Van der Geer and Galis (2017) examined 32 C7 vertebrae from fossil wooly rhinoceroses recovered in the Netherlands and North Sea. 16% showed evidence of an anterior shift in the cervical/thoracic boundary. No such shift was observed in the C7 vertebrae of 56 skeletal museum specimens from 5 rhinoceros species.
Cuxurt-Erruz et al. (2024) found that 4 out of 14 specimens from fossils of the Irish giant deer, Megaloceros giganteus, had cervical ribs. This compared to less than 2% in 179 samples from 20 extant species of deer. In this and the previous examples the authors suggested two possible explanations for this high incidence. During the Late Pleistocene there was a decrease in the vegetation consumed by these megaherbivores, thus contributing to their extinction. Poor nutrition could have resulted in abnormal development. Alternatively, the high incidence could be due to more genetic instability due to inbreeding in a reduced population size.
They looked at the incidence in an extant species, the Pere David’s deer (Elaphurus davidianus) which disappeared in the wild but was propagated by captive breeding of a very small population. 3 out of 11 specimens from this population had cervical ribs. This supports the idea that cervical ribs can result from inbreeding.
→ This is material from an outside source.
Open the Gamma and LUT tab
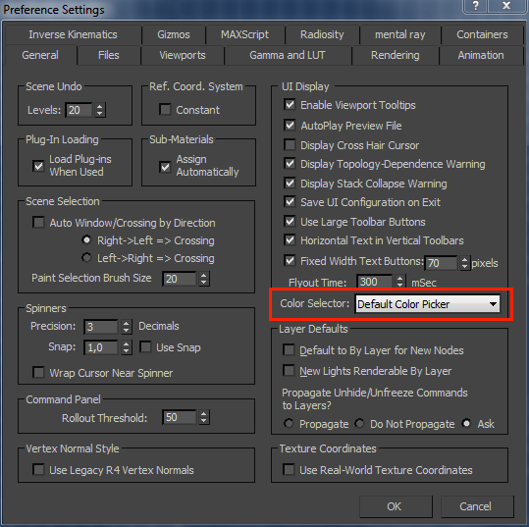The image size is (529, 527). point(288,55)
This species has now been successively reintroduced into the wild in China. The hypothesis predicts that the incidence should decrease as the population expands and stabilizing selection resumes.
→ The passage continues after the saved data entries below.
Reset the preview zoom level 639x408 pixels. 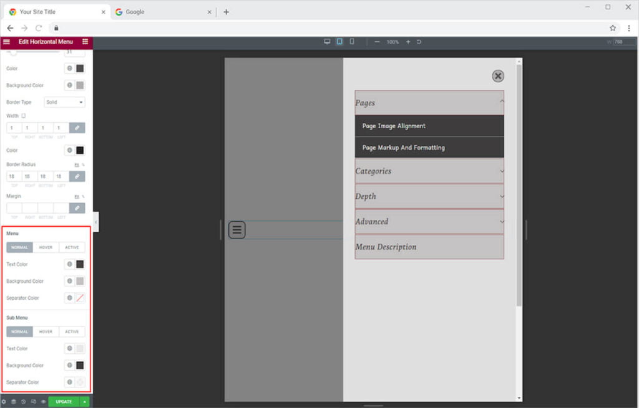(x=419, y=42)
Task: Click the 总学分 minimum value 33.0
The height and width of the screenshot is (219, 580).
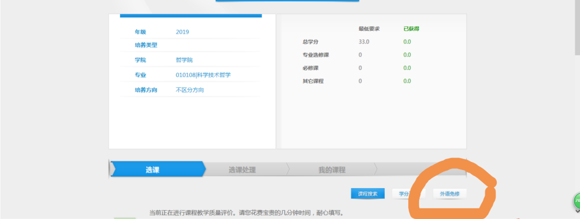Action: pyautogui.click(x=364, y=42)
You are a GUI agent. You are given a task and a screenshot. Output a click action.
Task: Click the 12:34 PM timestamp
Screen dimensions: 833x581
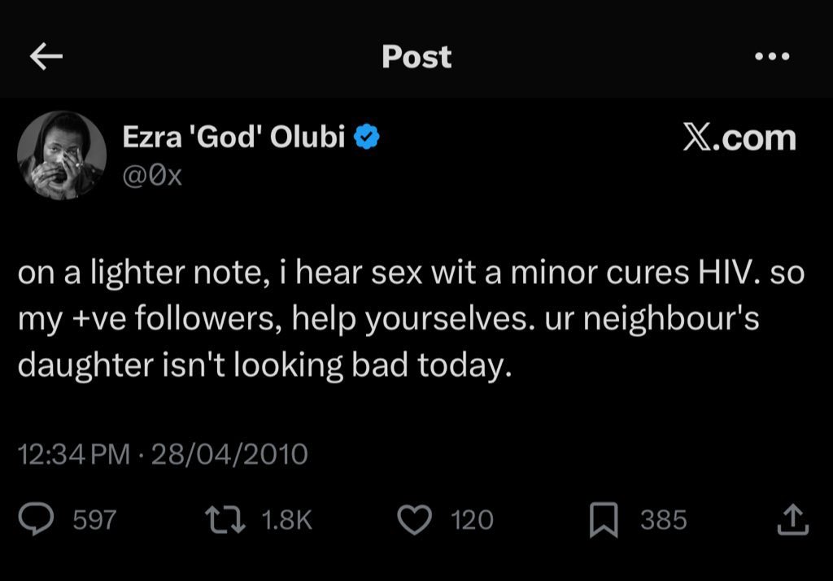click(x=73, y=452)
This hypothesis is also supported in studies of breeds produced by artificial selection.
Brocal et al. (2018) examined CT scans of 19 breeds of dogs with 4-20 examples of each breed. In this initial study the incidence of cervical ribs in Pugs stood out, and this breed was studied in greater depth. For the non-Pug breeds, 16 out of 333 examples (4.8%) had cervical ribs, compared to 45 out of 97 (46%) Pugs.